__WHAT YOU WILL DO__:
A word-for-word copy of the line containing "Image resolution: width=1800" and every following line to the end of the data below is all the answer should hold.

[[ PROVIDED ENTRIES open ]]

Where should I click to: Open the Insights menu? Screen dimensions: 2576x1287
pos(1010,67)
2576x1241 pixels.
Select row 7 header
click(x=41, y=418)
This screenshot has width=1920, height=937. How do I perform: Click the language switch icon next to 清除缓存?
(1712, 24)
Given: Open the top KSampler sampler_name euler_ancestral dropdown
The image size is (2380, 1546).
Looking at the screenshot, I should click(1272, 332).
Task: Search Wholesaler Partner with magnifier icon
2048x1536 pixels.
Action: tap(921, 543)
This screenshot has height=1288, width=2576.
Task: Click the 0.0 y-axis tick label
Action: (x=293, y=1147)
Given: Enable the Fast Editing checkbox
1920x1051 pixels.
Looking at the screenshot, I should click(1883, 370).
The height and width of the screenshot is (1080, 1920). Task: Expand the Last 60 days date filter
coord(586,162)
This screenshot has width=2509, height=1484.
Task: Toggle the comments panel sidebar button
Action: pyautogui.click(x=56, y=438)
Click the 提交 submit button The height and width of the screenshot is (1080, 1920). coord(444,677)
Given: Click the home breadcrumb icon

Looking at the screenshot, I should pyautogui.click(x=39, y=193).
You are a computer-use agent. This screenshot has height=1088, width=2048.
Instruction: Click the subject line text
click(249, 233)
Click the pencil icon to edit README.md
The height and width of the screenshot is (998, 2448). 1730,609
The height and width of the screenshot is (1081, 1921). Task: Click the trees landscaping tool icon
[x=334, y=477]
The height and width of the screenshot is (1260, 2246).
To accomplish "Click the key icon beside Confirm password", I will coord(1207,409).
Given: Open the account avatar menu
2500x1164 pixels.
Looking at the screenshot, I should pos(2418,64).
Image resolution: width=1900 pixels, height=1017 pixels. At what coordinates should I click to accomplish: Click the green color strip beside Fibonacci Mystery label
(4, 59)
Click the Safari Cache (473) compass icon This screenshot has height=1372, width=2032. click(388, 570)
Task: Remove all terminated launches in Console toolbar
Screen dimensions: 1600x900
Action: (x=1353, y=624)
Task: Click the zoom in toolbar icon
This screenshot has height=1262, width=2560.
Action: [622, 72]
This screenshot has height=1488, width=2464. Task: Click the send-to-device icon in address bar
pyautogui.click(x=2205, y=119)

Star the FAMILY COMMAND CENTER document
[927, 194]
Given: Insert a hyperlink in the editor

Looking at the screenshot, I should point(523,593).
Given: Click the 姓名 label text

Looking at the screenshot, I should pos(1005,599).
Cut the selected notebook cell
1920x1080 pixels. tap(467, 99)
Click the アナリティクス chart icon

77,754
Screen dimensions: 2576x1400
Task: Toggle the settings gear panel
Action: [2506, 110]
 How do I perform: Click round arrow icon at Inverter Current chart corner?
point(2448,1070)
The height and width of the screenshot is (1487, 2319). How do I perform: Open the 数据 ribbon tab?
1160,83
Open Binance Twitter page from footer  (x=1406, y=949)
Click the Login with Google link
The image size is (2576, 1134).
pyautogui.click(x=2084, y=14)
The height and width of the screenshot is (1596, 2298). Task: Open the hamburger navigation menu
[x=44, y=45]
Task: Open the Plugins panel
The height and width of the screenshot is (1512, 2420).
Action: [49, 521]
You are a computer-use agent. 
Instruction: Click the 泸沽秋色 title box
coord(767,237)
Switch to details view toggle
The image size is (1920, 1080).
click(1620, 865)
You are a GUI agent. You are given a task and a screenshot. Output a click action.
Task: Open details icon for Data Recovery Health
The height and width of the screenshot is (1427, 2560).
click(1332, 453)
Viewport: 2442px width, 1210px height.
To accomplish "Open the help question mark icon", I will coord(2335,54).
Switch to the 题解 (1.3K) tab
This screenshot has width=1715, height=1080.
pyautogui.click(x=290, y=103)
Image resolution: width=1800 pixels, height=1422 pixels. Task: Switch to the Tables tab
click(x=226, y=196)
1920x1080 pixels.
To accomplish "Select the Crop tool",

[[ PROVIDED ENTRIES closed ]]

__WRITTEN SOLUTION__:
Image resolution: width=1800 pixels, height=1422 pixels. Task: Switch to the Tables tab
click(x=226, y=196)
1920x1080 pixels.
To accomplish "Select the Crop tool",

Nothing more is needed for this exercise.